Extracted data entries:
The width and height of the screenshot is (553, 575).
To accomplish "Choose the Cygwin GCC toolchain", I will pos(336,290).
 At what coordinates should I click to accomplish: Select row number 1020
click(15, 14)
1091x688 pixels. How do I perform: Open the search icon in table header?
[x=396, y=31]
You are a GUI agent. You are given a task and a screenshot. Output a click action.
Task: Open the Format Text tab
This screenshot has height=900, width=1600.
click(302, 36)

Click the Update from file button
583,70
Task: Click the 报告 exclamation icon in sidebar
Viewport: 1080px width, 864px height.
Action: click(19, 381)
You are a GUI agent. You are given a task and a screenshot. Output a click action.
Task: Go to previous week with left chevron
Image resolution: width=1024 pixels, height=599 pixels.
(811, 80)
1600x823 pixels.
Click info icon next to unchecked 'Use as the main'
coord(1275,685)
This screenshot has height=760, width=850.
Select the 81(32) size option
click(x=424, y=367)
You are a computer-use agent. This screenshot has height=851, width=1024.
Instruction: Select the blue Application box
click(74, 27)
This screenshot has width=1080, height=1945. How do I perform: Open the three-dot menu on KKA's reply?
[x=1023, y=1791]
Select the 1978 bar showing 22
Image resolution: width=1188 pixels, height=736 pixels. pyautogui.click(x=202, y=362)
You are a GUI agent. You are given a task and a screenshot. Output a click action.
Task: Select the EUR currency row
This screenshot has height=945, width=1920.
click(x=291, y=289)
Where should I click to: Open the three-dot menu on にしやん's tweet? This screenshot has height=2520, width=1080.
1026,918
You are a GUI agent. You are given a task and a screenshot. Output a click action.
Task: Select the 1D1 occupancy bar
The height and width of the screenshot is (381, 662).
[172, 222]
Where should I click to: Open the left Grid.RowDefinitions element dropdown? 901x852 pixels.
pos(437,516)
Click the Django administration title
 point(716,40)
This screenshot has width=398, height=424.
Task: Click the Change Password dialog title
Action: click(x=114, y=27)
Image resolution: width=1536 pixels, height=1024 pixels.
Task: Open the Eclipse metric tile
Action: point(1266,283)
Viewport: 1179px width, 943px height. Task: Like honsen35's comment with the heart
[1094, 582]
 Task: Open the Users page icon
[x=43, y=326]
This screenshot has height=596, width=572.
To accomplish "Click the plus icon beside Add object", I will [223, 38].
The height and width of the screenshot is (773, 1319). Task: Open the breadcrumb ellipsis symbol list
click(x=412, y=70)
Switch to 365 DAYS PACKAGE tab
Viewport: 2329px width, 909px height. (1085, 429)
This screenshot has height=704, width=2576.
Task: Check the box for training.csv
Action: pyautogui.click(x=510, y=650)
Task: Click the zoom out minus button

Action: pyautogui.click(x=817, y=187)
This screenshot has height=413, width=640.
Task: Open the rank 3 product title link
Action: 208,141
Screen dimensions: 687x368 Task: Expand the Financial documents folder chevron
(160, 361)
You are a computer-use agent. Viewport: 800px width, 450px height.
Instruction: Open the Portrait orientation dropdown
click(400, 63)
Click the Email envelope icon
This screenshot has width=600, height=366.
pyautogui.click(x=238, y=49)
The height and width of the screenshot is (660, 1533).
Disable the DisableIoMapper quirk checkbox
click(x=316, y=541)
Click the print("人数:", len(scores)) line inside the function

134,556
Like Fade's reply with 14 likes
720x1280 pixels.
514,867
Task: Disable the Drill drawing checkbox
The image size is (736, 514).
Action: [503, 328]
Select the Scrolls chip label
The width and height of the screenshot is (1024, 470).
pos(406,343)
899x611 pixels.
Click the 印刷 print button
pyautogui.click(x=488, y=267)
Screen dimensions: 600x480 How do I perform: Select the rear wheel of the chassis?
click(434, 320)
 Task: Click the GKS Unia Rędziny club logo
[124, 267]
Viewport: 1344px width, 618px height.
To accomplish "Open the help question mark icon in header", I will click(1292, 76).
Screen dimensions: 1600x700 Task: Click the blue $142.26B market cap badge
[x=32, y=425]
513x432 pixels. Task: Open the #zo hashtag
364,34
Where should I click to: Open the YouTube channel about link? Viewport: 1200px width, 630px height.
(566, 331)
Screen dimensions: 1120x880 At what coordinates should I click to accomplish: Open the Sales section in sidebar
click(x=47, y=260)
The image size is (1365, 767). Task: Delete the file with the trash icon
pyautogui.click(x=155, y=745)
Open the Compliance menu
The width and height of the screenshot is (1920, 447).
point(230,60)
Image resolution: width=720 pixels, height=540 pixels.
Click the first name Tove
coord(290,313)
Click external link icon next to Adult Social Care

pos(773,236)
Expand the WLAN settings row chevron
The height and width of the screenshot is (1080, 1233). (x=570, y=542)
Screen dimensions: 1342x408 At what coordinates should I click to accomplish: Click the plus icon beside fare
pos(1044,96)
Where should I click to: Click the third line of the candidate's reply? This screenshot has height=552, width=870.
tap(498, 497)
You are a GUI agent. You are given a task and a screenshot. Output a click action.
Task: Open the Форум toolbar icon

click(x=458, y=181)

What is needed: From the entries above, collect every line with the string "will" in it.

Task answer:
To accomplish "Choose the Cygwin GCC toolchain", I will pos(336,290).
To accomplish "Click the plus icon beside Add object", I will [223, 38].
To accomplish "Open the help question mark icon in header", I will click(1292, 76).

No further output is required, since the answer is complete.